The event was originally founded by Peter Blach in 2000 as an event for Toyota Supra owners to have an alternative to illegal street racing, with the first year hosting 40 Supras. In the following years, the event expanded to include other street cars such as modified muscle cars and supercars, and has grown to attract over 30,000 attendees annually. The event was initially held at Houston Raceway Park, formerly known as Royal Purple Raceway, from 2000 until the venue's closure in 2023, whereafter the event has been held at Texas Motorplex.

The event has annually been the largest Toyota Supra event and Nissan GT-R event in the United States.

The main attraction of TX2K is heads-up drag racing and roll-racing competition. Alongside on-track races, the event features dyno testing, car shows, vendor exhibitions, and community meet-ups, making it both a motorsports competition and a trade-show-style showcase for aftermarket performance parts and builds.
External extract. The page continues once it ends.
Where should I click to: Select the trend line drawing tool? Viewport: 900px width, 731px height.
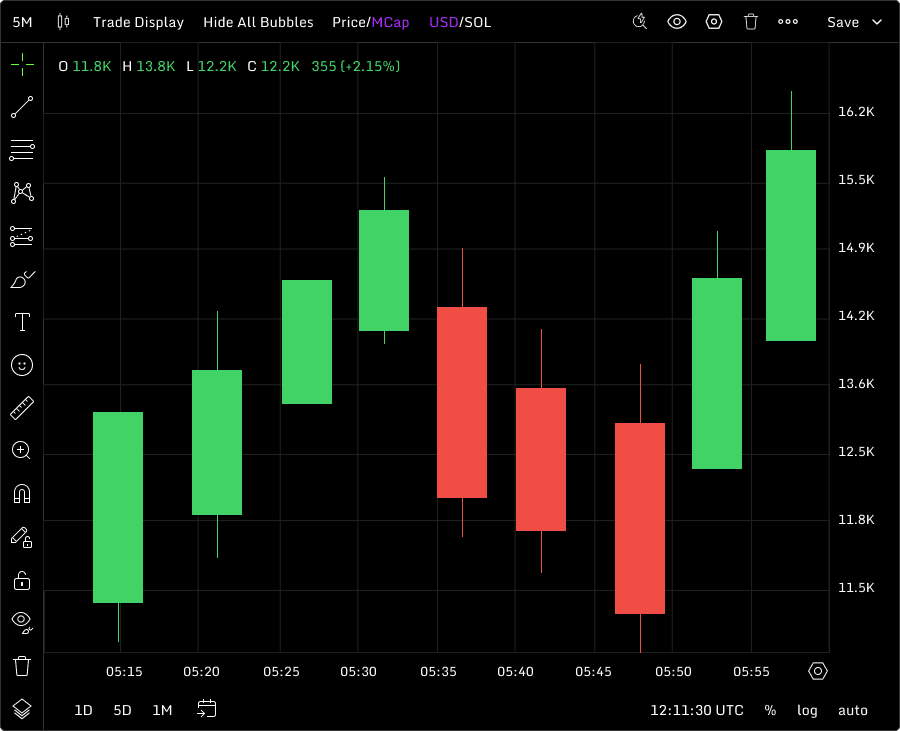[x=22, y=108]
Over time, TX2K has gained a reputation for hosting some of the fastest street-legal cars in North America and for serving as a platform for record attempts, new product demonstrations, and high-profile matchups.

The event is centered around street cars, but more recent years of the event have expanded to include the unregulated "exhibition class" cars.

== Street racing ==
Although the event was created to offer a safe and legal alternative to illegal street racing, the draw of the event bringing enthusiasts and high-horsepower builds to one location has resulted in street racing coinciding with the event weekend in the host city. This has led to increased police presence, hundreds of arrests, and thousands of citations during the event weekend. Similarly, the street racing has also gained social media virality, with grudge match races of well-known builds and street racing exceeding 200 mph gaining millions of views online. As a result, the unsanctioned street racing has gained notoriety and become equally as famous as the official event.